How? Because traditional 2FA requires you to type in a code, it can be phished just like usernames and passwords. If an attacker tricks a user into entering credentials on a fake login site (www.schn3iderdowns.com, for example), they can programmatically submit those credentials to the real site (www.schneiderdowns.com), triggering the SMS token or notification, which the user may also then enter on the fake site. These 2FA methods still rely on users to notice red flags like a slightly different domain, URL or sender, which phishing has proven users are susceptible to overlooking.
Enter Universal 2nd Factor (U2F), created by the FIDO alliance, a form of two-factor using public key encryption and involving a small USB device on which the private key is stored. It gets plugged into an open USB port and is able to communicate directly with your web browser, meaning no additional drivers or software needs to be locally installed.
When you login to a site with U2F enabled, the site sends your device an encrypted challenge, which includes the URL of the website asking for the information. If the user has the USB plugged in and approves authentication, the challenge is signed and sent back. Since the exchange included the URL of the inquiring site, the authentication token is only good for that site.
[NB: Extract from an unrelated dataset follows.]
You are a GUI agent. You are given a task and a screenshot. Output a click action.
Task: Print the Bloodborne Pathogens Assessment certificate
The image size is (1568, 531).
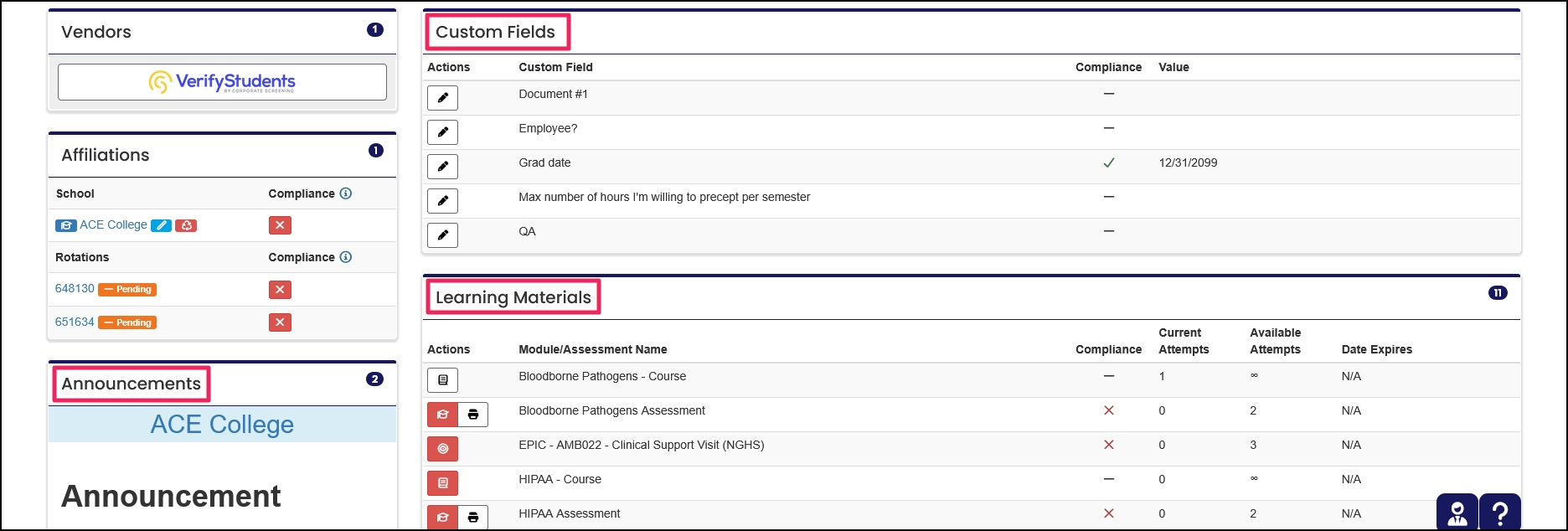tap(473, 414)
This means that an attacker who tricks a user into entering and approving authentication for www.schn3iderdowns.com cannot successfully relay that authentication to www.schneiderdowns.com.
Methods to attack U2F security will likely become a hot topic in the future, but right now, enabling it on a supported service drastically reduces the success rate of attacks that rely on phishing techniques or keyloggers as a means of breaching that service.
U2F authentication deployment is still in early stages, but may be quite common soon. Chrome, Firefox and Opera are the only browsers that currently support it, but some large services like Google, Dropbox, Facebook, Twitter and GitHub have already adopted U2F support. You can find a list of sites and whether they support U2F at https://www.dongleauth.info/#.